TASK GOAL: Please convert the lines from the one with "What do you see at coordinates (970, 30)" up to and including the one with "Locate an element" into a JSON list of strings, one string per line, leaving out any blank lines.

[Stored data entries]
━━━━━━━━━━━━━━━━
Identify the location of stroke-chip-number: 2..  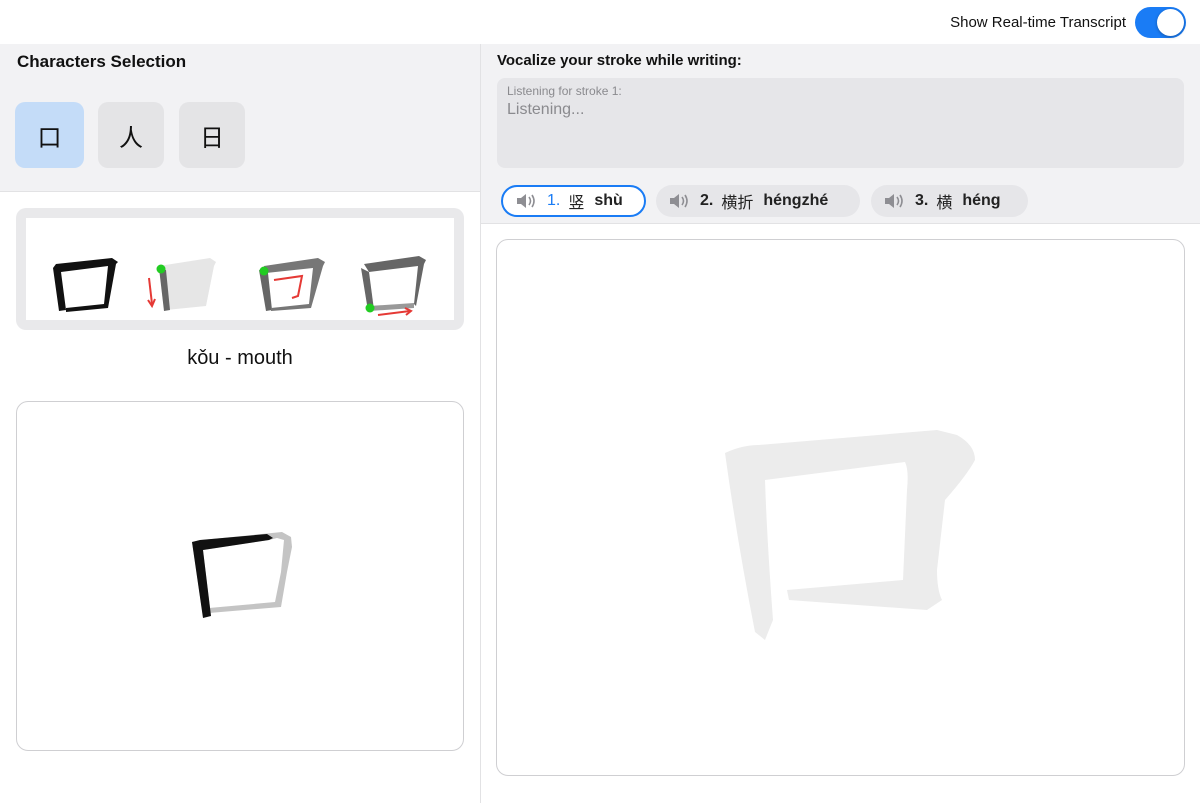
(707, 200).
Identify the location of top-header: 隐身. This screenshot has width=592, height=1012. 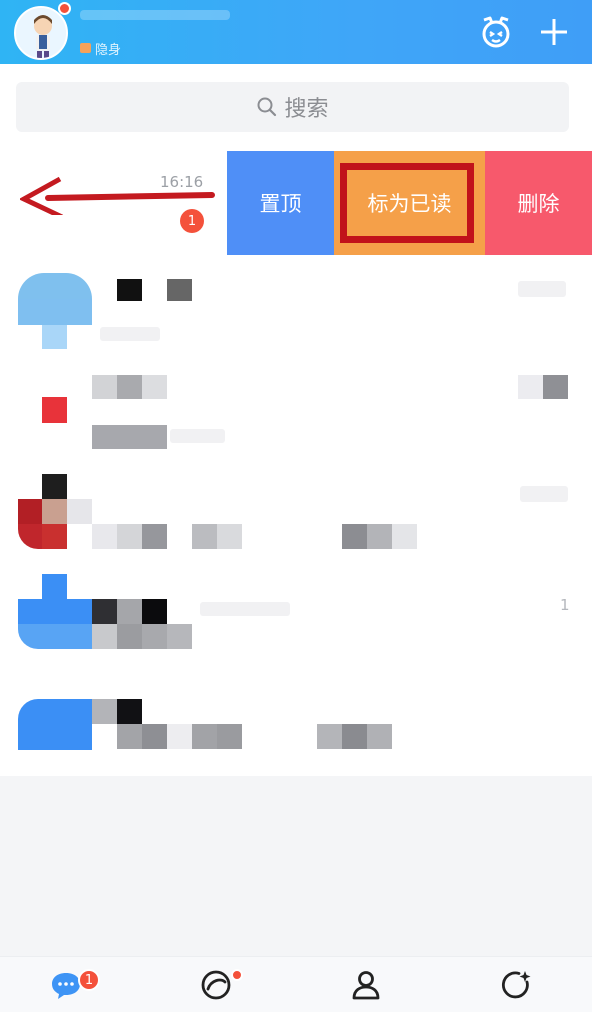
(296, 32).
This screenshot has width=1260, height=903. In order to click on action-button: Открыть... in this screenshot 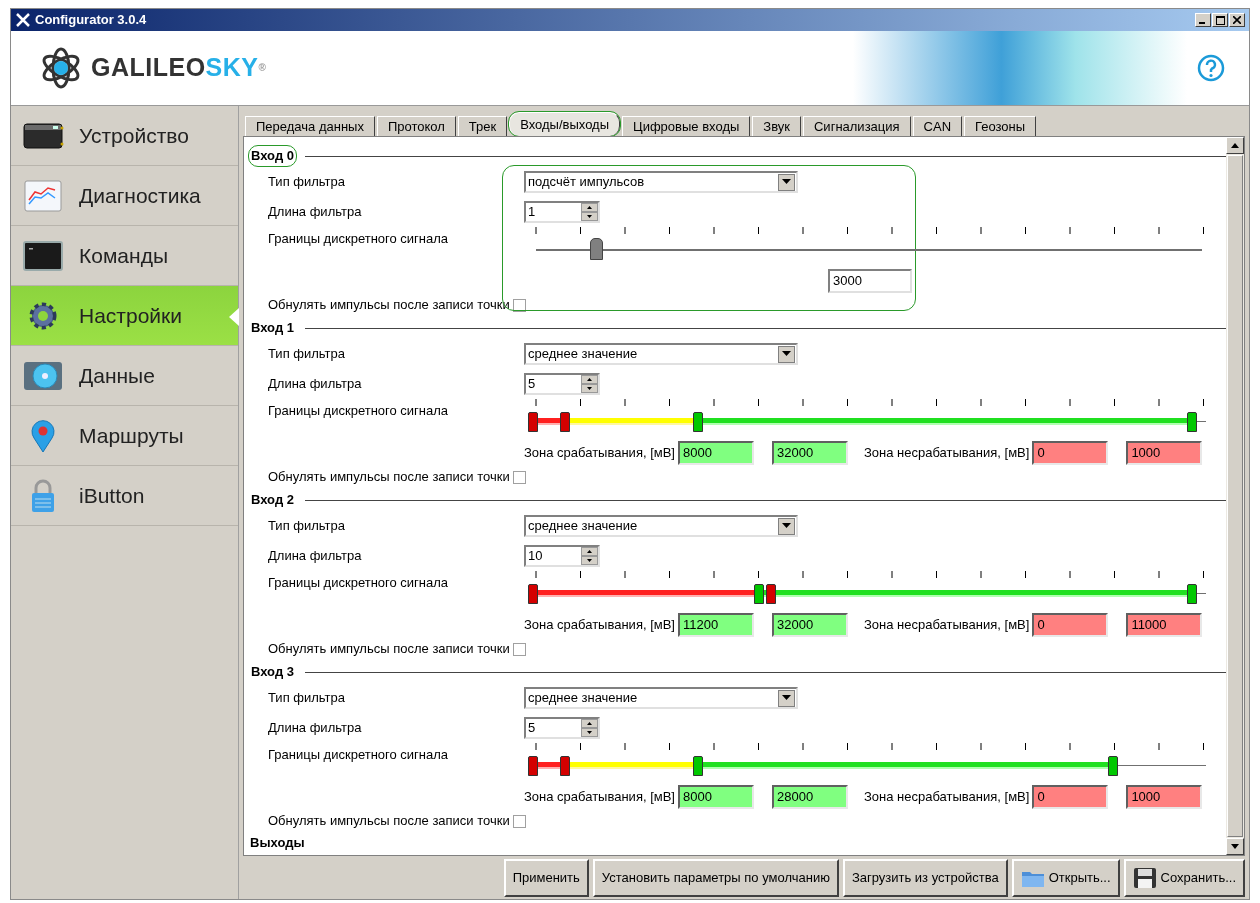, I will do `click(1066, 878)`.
━━━━━━━━━━━━━━━━
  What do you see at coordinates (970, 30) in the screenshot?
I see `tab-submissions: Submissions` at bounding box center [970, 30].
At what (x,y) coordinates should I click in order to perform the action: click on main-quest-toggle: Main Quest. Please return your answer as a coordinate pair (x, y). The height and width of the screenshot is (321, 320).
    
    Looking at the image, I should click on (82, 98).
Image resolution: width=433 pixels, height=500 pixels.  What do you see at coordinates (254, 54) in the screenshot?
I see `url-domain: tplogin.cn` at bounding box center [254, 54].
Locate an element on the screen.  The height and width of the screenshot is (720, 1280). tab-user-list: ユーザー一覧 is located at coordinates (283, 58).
━━━━━━━━━━━━━━━━
RESULT FOR THIS EXERCISE:
[
  "  What do you see at coordinates (970, 30) in the screenshot?",
  "I see `tab-submissions: Submissions` at bounding box center [970, 30].",
  "At what (x,y) coordinates should I click in order to perform the action: click on main-quest-toggle: Main Quest. Please return your answer as a coordinate pair (x, y). The height and width of the screenshot is (321, 320).",
  "    Looking at the image, I should click on (82, 98).",
  "Image resolution: width=433 pixels, height=500 pixels.  What do you see at coordinates (254, 54) in the screenshot?",
  "I see `url-domain: tplogin.cn` at bounding box center [254, 54].",
  "Locate an element on the screen.  The height and width of the screenshot is (720, 1280). tab-user-list: ユーザー一覧 is located at coordinates (283, 58)."
]